If Block 60 meets the commission’s expectations of reducing bcm demand, there could be a supply glut and a “big, big price drop”, said Henning Gloystein, director of energy, climate and resources at Eurasia Group. warned.
EU countries in March agreed to extend a 15 percent demand reduction target for another year, even though energy saving efforts are not felt equally across the bloc.
A report published on Wednesday by the European Environment Bureau found that only 14 out of 27 EU countries had introduced mandatory measures to cut energy consumption and five of these, Germany, France, Italy, Spain and Portugal, accounted for 60% of the decline. percentage was made. in demand.
“The strongest measures on gas savings have been implemented in countries importing large amounts of Russian gas, such as Italy and Germany,” the report said.

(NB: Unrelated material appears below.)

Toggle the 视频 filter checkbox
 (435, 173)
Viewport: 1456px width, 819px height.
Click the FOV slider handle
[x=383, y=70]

The report noted that Bulgaria, Latvia and Romania were the only member states that did not implement any energy saving legislation, which may be partly due to already low gas demand in those countries.
Russian imports previously made up about two-fifths of the block’s gas, but have been steadily cut since and after last year’s invasion of Ukraine by Moscow in an effort to prop up prices and reduce EU energy supplies. Has been. The document said preliminary data from the Commission showed EU imports of Russian gas in March were down 74 percent compared to March 2021.
Total annual gas supplies from Russia are set to fall from 150.2 BCM in 2021 to 74.4 BCM in 2022, according to the commission’s data, while imports have so far reached 10.8 BCM in 2023.
Simson said the EU’s total monthly payments to Russia were set to fall from €21.4bn in March 2022 to €2.7bn in March 2023 as a result of the bloc’s gas cuts.
But efforts to completely end the flow of gas from Russia on routes where Moscow has already cut supplies began after being blocked by EU representatives at the G7 summit this month.
Questions also remain over whether the EU can secure any additional gas supplies this year as most of the available LNG has already been contracted. “There is only so much supply and a lot of it is already committed,” said a diplomat from a non-EU country. “It seems that the EU is demanding more than is possible.”